News from the Farm | March 31, 2025

The sliver of a new moon peeked through the broken clouds above the farm last night. We had a ½ inch of rain this weekend that brightened the new lettuces, greens, onions, garlic and cover crops here on the farm. What a wonder is the spring!  We begin the harvest of the transplants and seeds sown in the end of January. In the coming weeks you should see new lettuces, tender greens, and asparagus, the peak of spring crops. 

The farm is also abloom with a riot of flowers: cover crops flashing pinks and purples of flowering peas, yellow mustards, white radish flowers, purples of vetches and lupins, the orange flash of poppies in undisturbed swales. These wild edges complement the snapdragons, ranunculus, anemones, and fruit trees that are now celebrating longer warmer days. It is a showy beacon for bees, birds, lacewings, ladybugs, and aphids, each getting what they need. Diversity creates opportunity for the unanticipated and serendipity is an outcome of that designed diversity. 
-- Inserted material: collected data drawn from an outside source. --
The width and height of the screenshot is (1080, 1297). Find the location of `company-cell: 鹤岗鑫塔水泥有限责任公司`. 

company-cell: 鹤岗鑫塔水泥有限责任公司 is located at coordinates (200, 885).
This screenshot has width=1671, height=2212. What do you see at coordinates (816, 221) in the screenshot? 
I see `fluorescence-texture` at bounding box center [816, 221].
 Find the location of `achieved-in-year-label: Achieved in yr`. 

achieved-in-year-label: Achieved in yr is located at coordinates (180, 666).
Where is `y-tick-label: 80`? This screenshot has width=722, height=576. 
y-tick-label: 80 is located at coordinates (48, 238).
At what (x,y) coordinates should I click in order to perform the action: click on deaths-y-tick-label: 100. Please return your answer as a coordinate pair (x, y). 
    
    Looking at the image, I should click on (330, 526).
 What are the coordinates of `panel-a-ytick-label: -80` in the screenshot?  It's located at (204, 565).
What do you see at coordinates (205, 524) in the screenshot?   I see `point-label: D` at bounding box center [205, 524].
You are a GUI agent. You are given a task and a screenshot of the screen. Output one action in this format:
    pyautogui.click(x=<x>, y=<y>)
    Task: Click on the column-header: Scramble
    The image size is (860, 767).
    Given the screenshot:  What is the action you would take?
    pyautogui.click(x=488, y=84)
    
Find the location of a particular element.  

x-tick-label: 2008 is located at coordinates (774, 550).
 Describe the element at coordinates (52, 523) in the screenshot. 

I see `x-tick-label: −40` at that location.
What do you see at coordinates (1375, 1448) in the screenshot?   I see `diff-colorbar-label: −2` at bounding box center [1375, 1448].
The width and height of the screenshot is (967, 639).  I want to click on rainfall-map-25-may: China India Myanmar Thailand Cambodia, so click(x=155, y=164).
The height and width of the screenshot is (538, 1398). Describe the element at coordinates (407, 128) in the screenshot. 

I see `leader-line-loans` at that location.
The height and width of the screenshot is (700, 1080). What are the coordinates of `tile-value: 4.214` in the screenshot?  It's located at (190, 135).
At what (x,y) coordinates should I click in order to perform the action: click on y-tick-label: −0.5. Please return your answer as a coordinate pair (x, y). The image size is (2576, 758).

 The amazing part is that if a farmer doesn’t participate in supporting the design, building the opportunity for this life to visit a farm, one will never realize the potential there. The focus of a farm’s production is often profit and yield, but these are such narrow measurements. To realize the benefits of an investment in diversity, one makes a conscious choice to support the principle and the rest seems to fall into place, resulting in a more inclusive expression of life being made manifest. 

We have the opportunity to invest as designers/farmers, fostering the potential for more total life here in a shorter time than if we just did nothing to support that life. Principles of diversity, equity and inclusion are part of an open mind to see a more vibrant farm realized. 

 We embrace those principles here and find if we focus on equity, as a principle of honoring other life forms who can find a home here, we design with a different eye. Here the beauty is not just order, clean crops, straight rows, weed-free fields, or uniformity. Those things are part of an efficient farm, but those straight rows share space with a rambunctious nature that is also given place here.

Making these design principles fundamental to a multigenerational farm is quite a task. It is always easier to make fields bare, find shortcuts to feed the vast complex of life underfoot. It is easier to tear apart and make bare in the name of efficiency than to nurture justice and complexity. It can be so much easier to abandon the structures that give attention to those parts that have not been considered in the design of the whole. The pattern of life embraces diversity, fairness, equity, and interconnectedness as cornerstones of justice. 

Wise ancestors taught that “what you do for the least of us, you do for all of us” and “do unto others as you would have them do unto you” and these adages can be applied to a good farm where more layers of life are given a home and sustenance. The resulting productivity then has a wildly different measurement. 

So to fight historical injustice or bad farming practices, we nurture stewardship of new patterns, not as bias but as a collective realization that we can be better. The reward is delight and joy- and sometimes unruliness that challenges the status quo. Our cover crops this season comprise tons of unruly beautiful vegetation that harvests nitrogen, carbon sugars, and plant matter, all of which serves as food for insects and soil microbes.  We understand that unruliness and diversity build resilience and ultimately become food for the whole cycle of life here.

Here is hoping that you all understand that what we are trying to do is a very different approach of making food. We hope that our efforts support your image of what you hope from a farm and it in turn supports your well-being. May you be like a wild fat bumblebee attracted to the spring riot of blooms, knowing your needs will be nurtured, busy with the haste to be fed while helping to propagate the needs of subsequent springs.

Full Belly practices the work of designing a different farm. We try to embrace a pattern of life being made welcome- each spring a manifestation of life again renewed! This wildly wonderful spring, we walk in a creation that asks us for our attention and hard work.  When there is rain, we have a moment to pause and remember and breathe it in.